→ Problem details:
Convert the lines into a JSON list of strings, one string per line and no blank lines, beginning with the line that contains "The image size is (1316, 900)." and continuing through the line that contains "Action: point(1269,31)". Leave the pictures out of the answer.

### Provided data

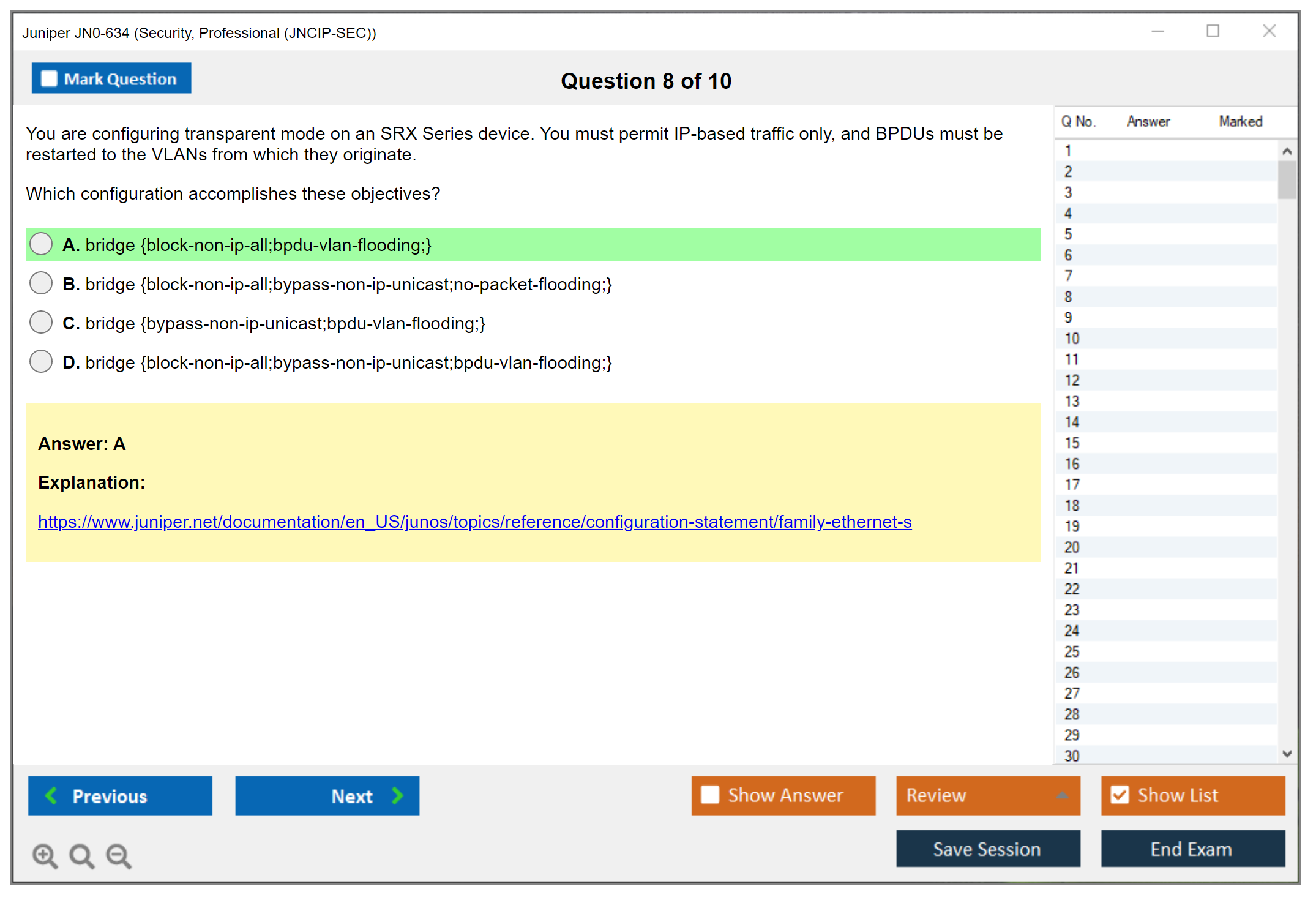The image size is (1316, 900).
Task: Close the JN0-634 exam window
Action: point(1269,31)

######
### Provided data

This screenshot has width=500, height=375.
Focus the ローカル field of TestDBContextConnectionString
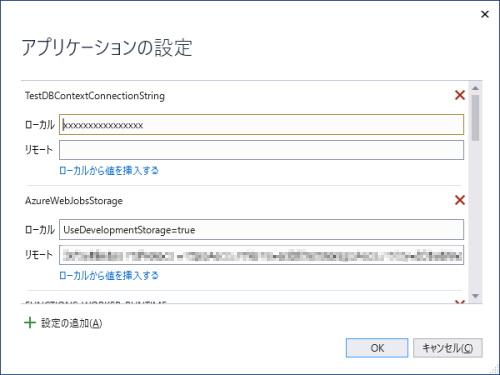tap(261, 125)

######
### Provided data

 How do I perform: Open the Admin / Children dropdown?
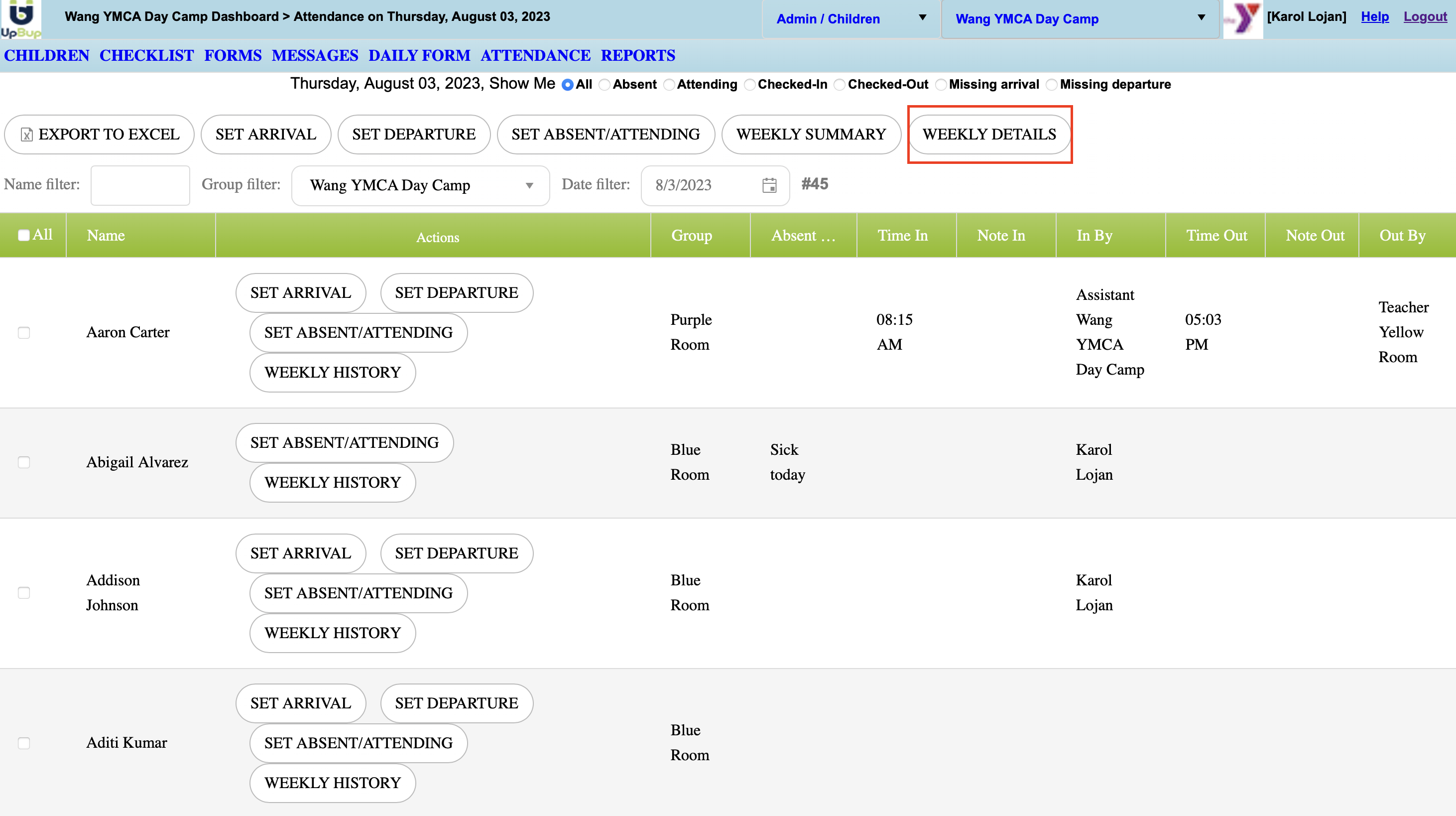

######

→ The reply:
[
  "The image size is (1316, 900).",
  "Task: Close the JN0-634 exam window",
  "Action: point(1269,31)"
]